* INSTRUCTIONS FOR THE TASK
Your copy should begin at the line containing "You are a GUI" and end at the last line of the records; transcribe those lines exactly and leave out every picture.

INFORMATION GIVEN Block Start

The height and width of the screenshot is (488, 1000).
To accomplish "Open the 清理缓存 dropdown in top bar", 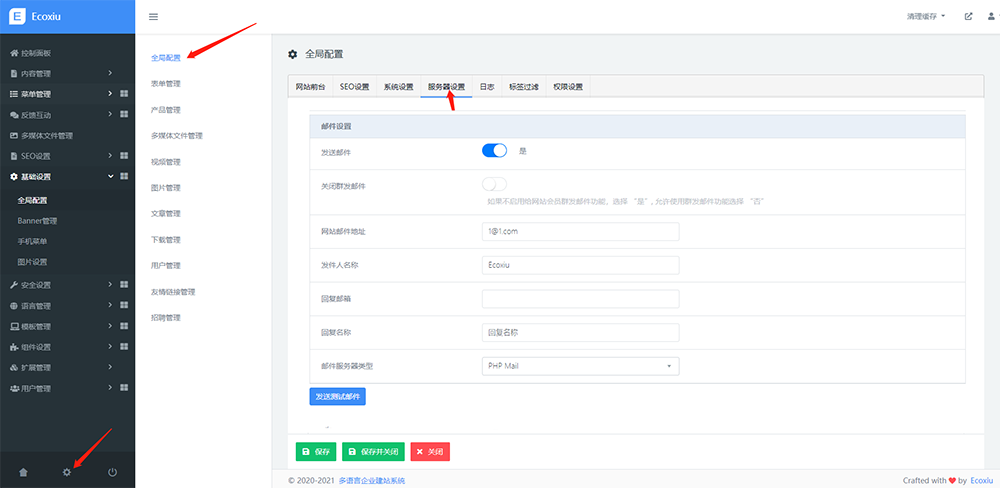I will [x=926, y=17].
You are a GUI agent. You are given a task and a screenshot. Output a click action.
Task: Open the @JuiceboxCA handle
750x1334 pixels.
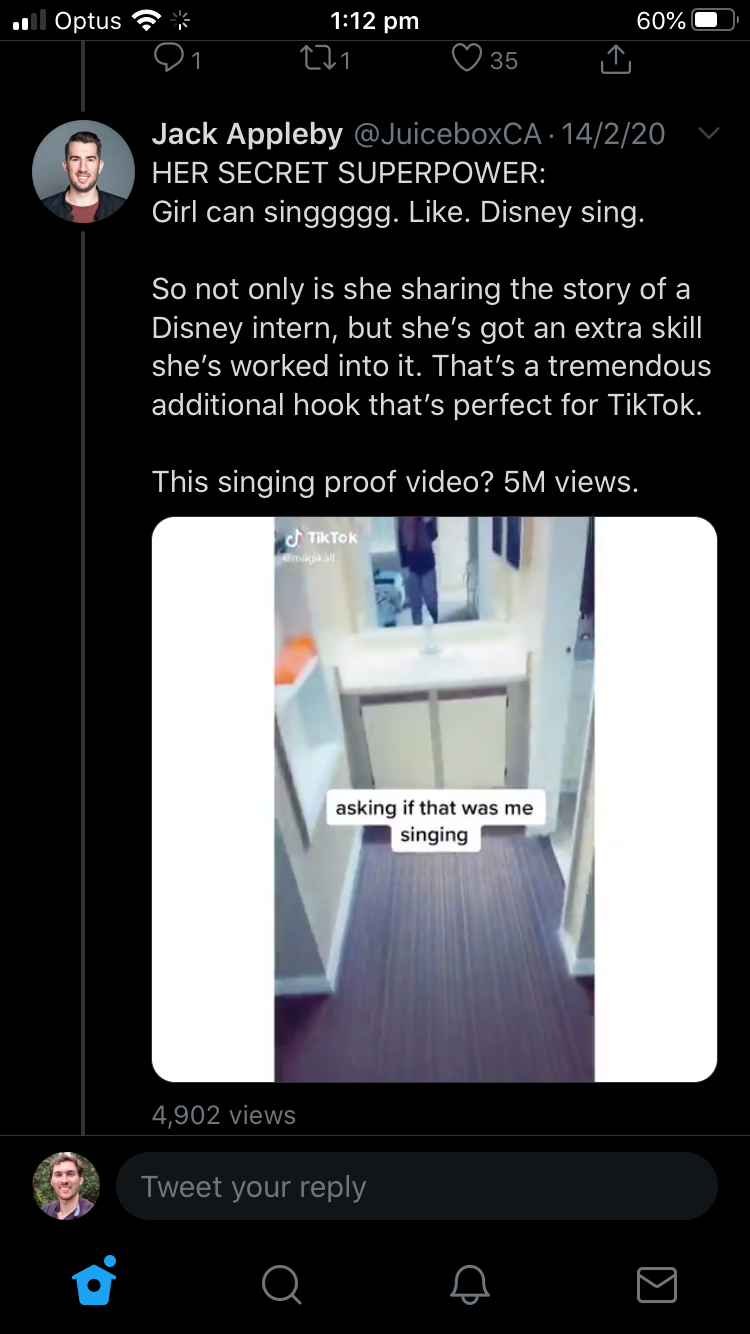[x=448, y=134]
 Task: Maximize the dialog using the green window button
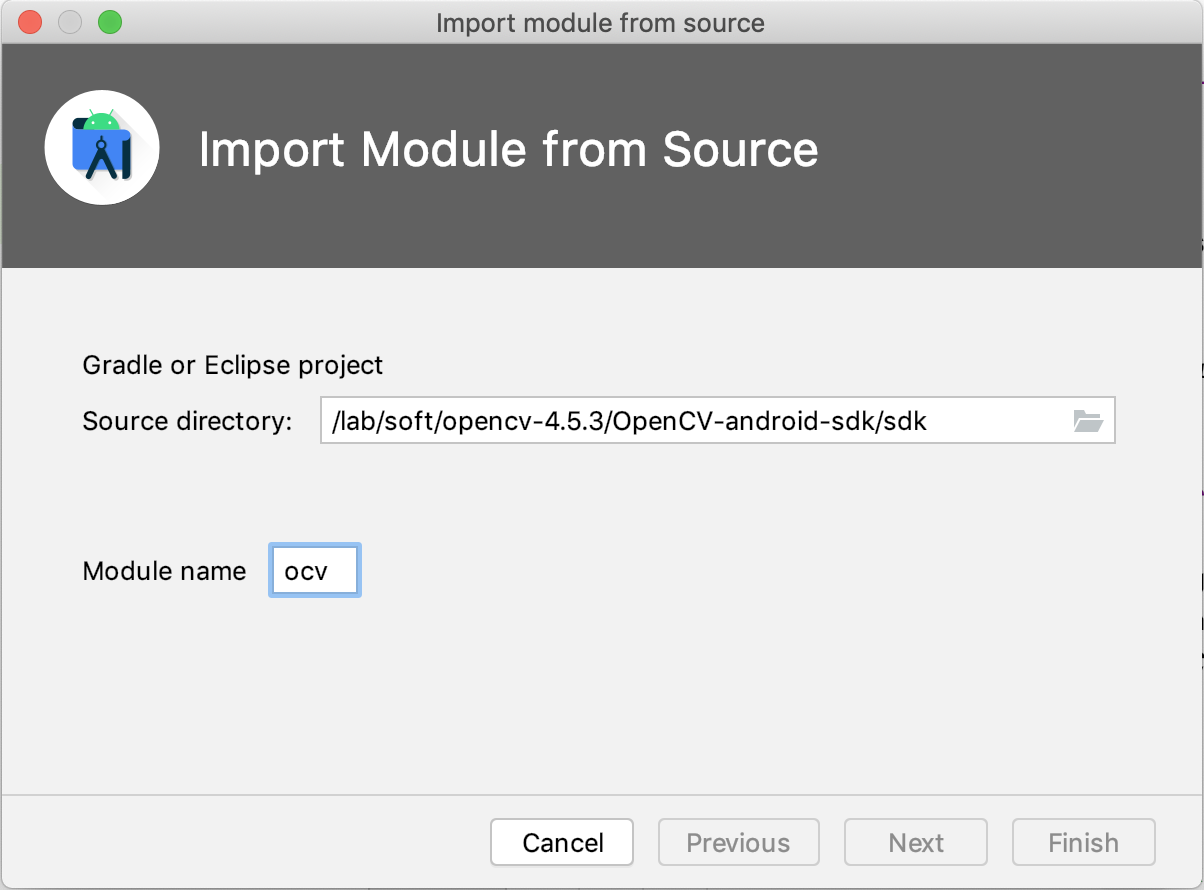(x=109, y=22)
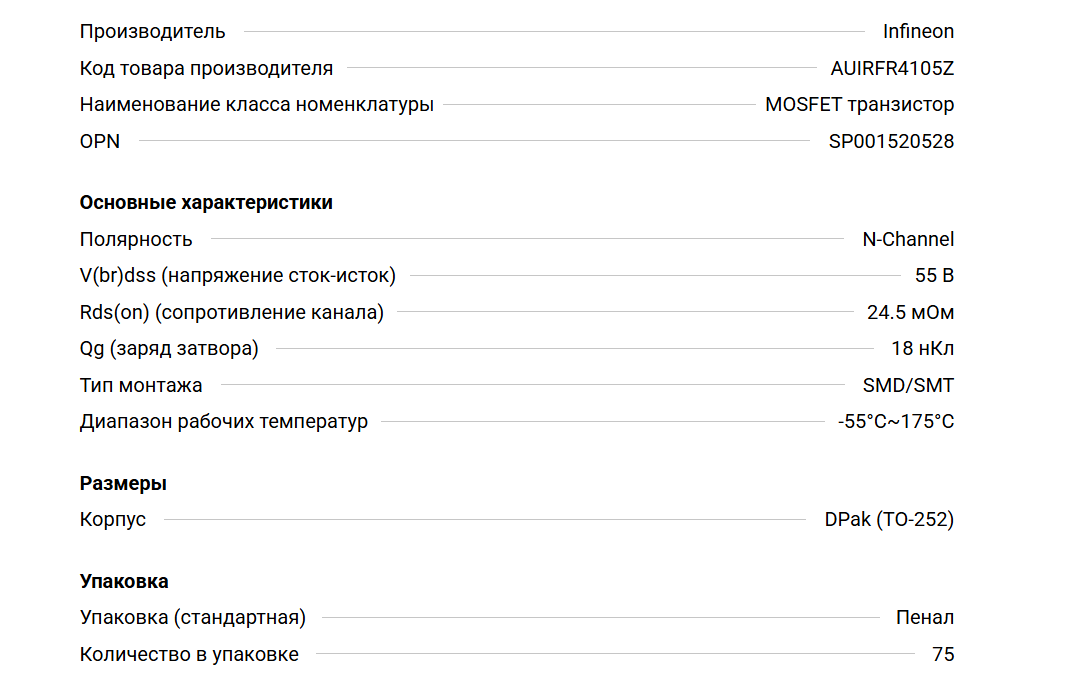The image size is (1078, 694).
Task: Click the N-Channel polarity value
Action: [908, 239]
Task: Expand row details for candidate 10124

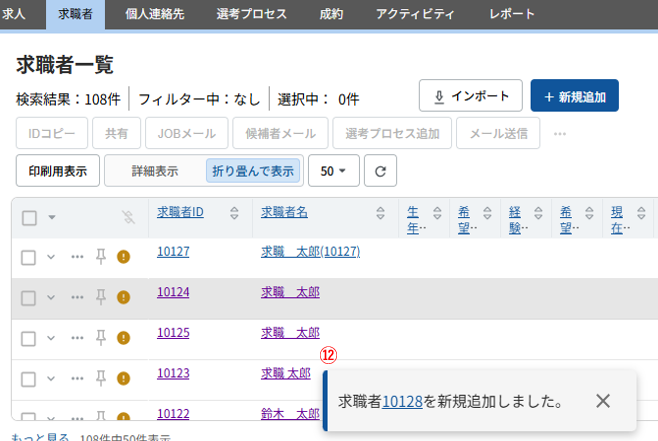Action: click(x=52, y=297)
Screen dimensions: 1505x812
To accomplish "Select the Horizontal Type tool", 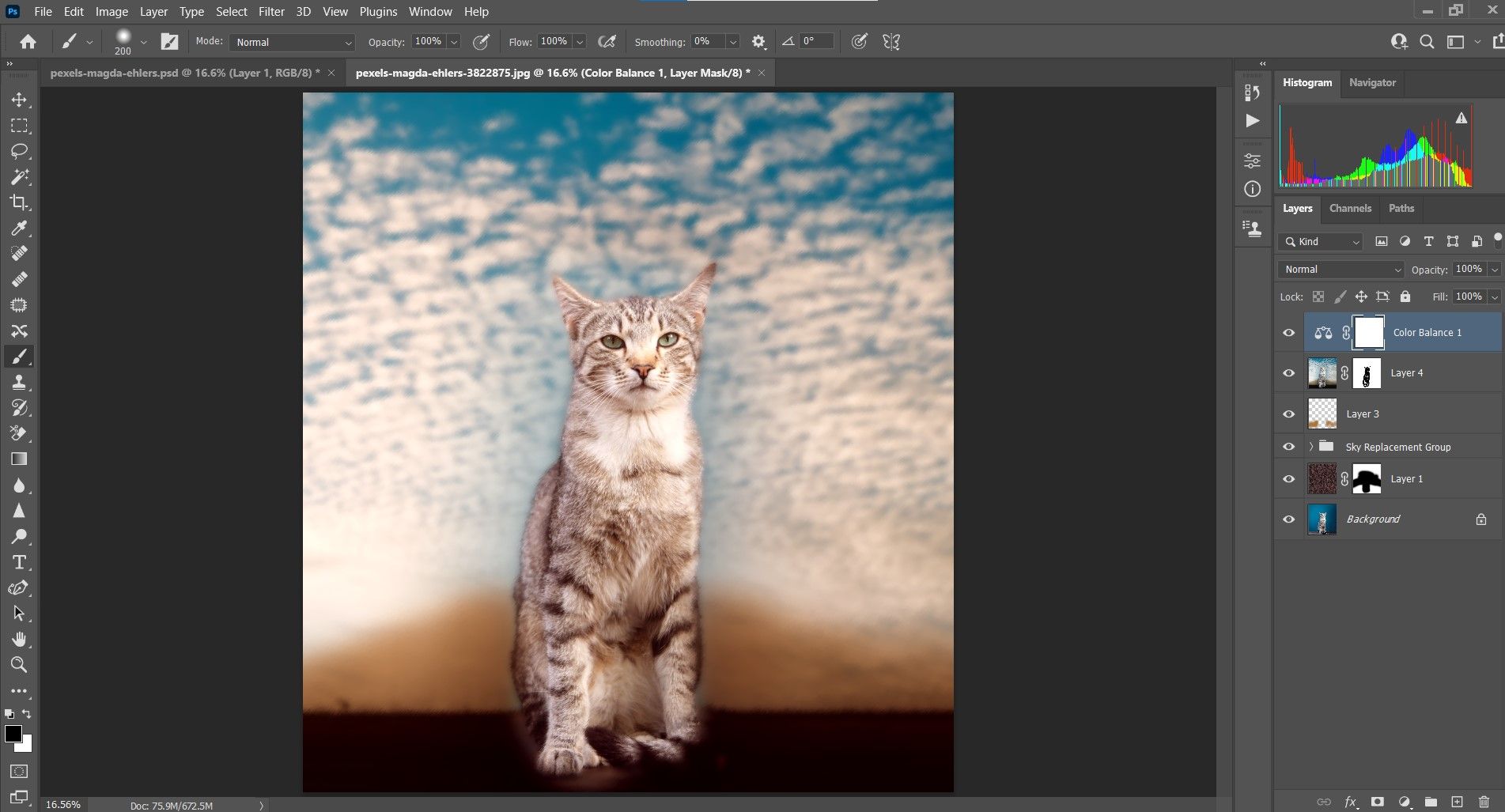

INFORMATION GIVEN Block End

* ANSWER FOR THIS EXERCISE
You are a GUI agent. You are given a task and a screenshot. Output a click action.
Task: Open the @JuiceboxCA handle
750x1334 pixels.
[x=448, y=134]
 Task: Maximize the dialog using the green window button
(x=109, y=22)
The image size is (1078, 694).
Task: Click the N-Channel polarity value
Action: [908, 239]
Task: Expand row details for candidate 10124

Action: click(x=52, y=297)
Screen dimensions: 1505x812
To accomplish "Select the Horizontal Type tool", 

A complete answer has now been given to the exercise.